As a government contractor, Diversified Landscape is required to pay prevailing wages as calculated by the state Department of Industrial Relations. Experienced laborers earn $34.24 an hour; untrained "tenders" make $14.17. Each work site is required to have an equal number of laborers and tenders.
"Last July I ran an ad in the Riverside Press-Enterprise," she says. "I got only two responses." She hired one of them, who left after a few months for a job closer to his home.
Other landscapers also report a labor shortage.
"Our difficulty in hiring is horrible," says Cathy Gurney of Sierra Landscape & Maintenance in Chico, north of Sacramento. "We've been advertising for a supervisor, which would pay $15 to $25 an hour with full benefits. No one qualified is applying."
"Every time someone says illegal immigrants take jobs from Americans or do jobs Americans don't want, I want to scream," UCLA economist Christopher Thornberg says.
This argument makes Smallwood want to scream herself. On a recent job that went into overtime, a Diversified Landscape foreman, Vincente Sanchez, was making $52.34 an hour.
Smallwood's employees have their own theories about the shortage of workers.

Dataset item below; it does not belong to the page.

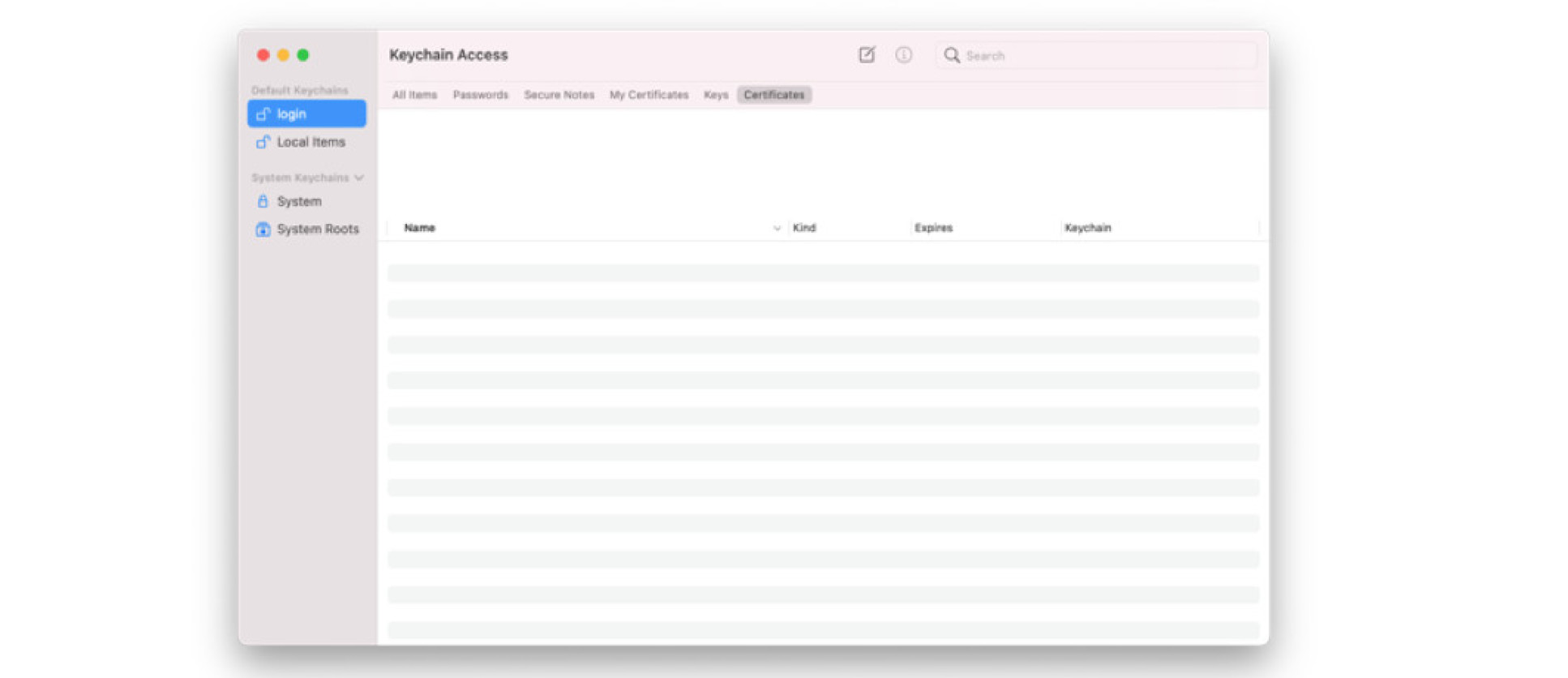Select the Certificates tab
Viewport: 1568px width, 678px height.
tap(773, 95)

"They don't know what the wages are, and they're scared to get their hands dirty," says Marco Camberos. He's running one side of a two-person auger that will be used to dig about 7,000 one-foot holes along a mile of median in Laguna Nigel. The team is planting evergreen shrubs.
Camberos is making $18 an hour as a trainee. At 26, he has a bachelor's degree in chemistry from UC Riverside and plans to open his own landscaping business. "This is the means to an end," he says.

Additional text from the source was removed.